Stored records:
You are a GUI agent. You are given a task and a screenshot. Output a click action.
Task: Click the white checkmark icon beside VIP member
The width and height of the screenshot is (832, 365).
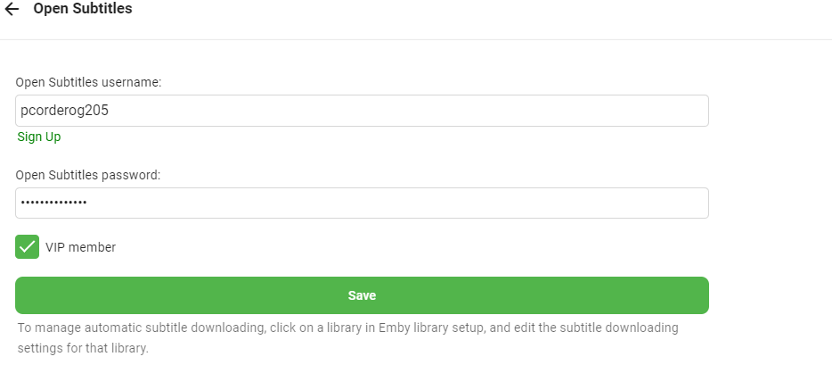click(28, 247)
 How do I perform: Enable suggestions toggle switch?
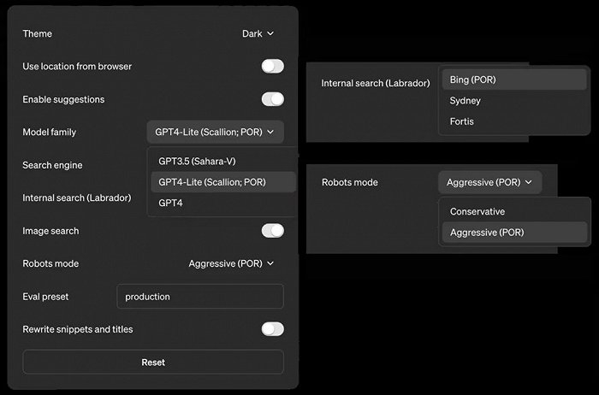click(x=272, y=99)
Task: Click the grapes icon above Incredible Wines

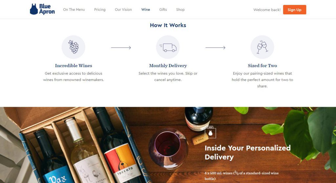Action: [x=74, y=47]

_Description of the task_
Output every entry exactly. Pictures stay out.

_The completed task_
You are a GUI agent. You are given a task and a screenshot. Output a click action.
Task: Click the white checkmark icon beside VIP member
The width and height of the screenshot is (832, 365).
click(28, 247)
 How do I perform: Enable suggestions toggle switch?
click(x=272, y=99)
Task: Click the grapes icon above Incredible Wines

Action: [x=74, y=47]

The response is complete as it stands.